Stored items

○ ○ ○ ○ ○ ○ ○

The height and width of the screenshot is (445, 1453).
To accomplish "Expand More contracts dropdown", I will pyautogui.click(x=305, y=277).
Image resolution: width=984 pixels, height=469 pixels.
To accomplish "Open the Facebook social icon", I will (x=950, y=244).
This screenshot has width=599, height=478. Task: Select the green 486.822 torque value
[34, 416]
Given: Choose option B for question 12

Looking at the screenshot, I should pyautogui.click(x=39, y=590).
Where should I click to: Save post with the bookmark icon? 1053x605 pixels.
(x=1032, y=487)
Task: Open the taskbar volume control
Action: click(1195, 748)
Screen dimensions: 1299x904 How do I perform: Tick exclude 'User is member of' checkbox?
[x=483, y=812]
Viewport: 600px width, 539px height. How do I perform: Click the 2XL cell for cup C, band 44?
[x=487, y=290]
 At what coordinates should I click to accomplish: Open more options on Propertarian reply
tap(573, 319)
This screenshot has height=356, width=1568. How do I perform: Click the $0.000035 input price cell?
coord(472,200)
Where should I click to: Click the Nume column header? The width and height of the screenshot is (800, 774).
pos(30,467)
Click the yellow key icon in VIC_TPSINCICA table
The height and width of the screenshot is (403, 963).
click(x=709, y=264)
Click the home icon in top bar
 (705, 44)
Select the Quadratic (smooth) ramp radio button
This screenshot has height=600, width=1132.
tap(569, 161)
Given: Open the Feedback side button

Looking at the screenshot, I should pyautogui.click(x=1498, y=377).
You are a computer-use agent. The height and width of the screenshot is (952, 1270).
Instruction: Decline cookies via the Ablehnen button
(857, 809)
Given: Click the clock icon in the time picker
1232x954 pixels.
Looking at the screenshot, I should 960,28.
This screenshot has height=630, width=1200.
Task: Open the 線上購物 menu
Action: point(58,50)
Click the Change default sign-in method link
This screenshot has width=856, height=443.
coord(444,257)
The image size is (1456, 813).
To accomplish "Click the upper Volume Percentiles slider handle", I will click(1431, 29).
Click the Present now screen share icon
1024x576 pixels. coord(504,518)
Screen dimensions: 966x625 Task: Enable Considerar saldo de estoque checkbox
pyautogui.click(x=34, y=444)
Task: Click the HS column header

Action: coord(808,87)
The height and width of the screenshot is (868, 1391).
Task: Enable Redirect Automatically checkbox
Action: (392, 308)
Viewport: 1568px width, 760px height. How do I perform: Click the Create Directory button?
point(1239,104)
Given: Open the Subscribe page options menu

○ ○ ○ ○ ○ ○ ○

▸ **ASSIGNED TASK**
Reproduce every line from the preceding data in which the word "will" can be found.

▸ **YOUR SOLUTION**
To accomplish "Expand More contracts dropdown", I will pyautogui.click(x=305, y=277).
To accomplish "Open the Facebook social icon", I will (x=950, y=244).
To accomplish "Click the upper Volume Percentiles slider handle", I will click(1431, 29).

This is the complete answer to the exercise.